A Member SD or MSP that is required to file any document with or give any notice to a registered futures association under CFTC Regulations 23.105(c)-(h), (j), and (l)-(m)[Financial recordkeeping, reporting and notification requirements for swap dealers and major swap participants] or receives an approval or a confirmation from the CFTC under CFTC Regulations 23.101 [Minimum financial requirements for swap dealers and major swap participants] or 23.106 [Substituted compliance for swap dealer's and major swap participant's capital and financial reporting], shall also file one copy of such document with and give such notice to NFA, or provide such approval or confirmation to NFA, in a form and manner required by NFA, no later than the date required to be filed with or given to the CFTC or the registered futures association, as applicable. A Member SD that receives any notification, order, or regulatory restrictions limiting or prohibiting the Member SD's use of internal models under CFTC Regulation 23.102 shall also immediately file one copy of such notification, order, or regulatory restriction with NFA, in a form and manner required by NFA.

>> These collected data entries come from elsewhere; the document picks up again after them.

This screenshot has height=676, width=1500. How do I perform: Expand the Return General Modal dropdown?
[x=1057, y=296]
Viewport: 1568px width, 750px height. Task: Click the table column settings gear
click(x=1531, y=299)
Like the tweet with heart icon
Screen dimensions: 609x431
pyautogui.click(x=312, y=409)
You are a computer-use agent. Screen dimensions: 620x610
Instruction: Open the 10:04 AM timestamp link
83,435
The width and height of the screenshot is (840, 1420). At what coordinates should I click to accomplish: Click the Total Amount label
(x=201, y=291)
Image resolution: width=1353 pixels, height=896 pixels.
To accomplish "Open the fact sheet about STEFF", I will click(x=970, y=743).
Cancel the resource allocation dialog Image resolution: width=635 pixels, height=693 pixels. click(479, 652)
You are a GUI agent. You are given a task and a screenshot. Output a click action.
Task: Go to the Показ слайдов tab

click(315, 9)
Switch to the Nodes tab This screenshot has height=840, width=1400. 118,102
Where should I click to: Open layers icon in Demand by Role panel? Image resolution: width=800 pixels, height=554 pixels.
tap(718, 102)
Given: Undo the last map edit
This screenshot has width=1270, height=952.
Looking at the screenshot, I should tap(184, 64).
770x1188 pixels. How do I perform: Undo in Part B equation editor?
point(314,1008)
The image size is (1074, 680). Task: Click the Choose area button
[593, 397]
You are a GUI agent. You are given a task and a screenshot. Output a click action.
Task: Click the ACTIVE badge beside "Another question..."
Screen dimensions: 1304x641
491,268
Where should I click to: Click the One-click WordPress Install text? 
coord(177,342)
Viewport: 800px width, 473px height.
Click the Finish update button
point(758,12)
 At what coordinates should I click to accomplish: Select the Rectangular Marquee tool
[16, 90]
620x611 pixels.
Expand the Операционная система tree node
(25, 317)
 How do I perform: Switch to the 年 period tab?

(g) Additional Reporting Requirements For Capital Models

A Member SD that is required to comply with the additional reporting requirements for SDs approved to use models to calculate market risk and credit risk for computing capital requirements under CFTC Regulation 23.105(k) will satisfy its NFA filing requirement by providing the information specified by NFA in the form and manner required by NFA.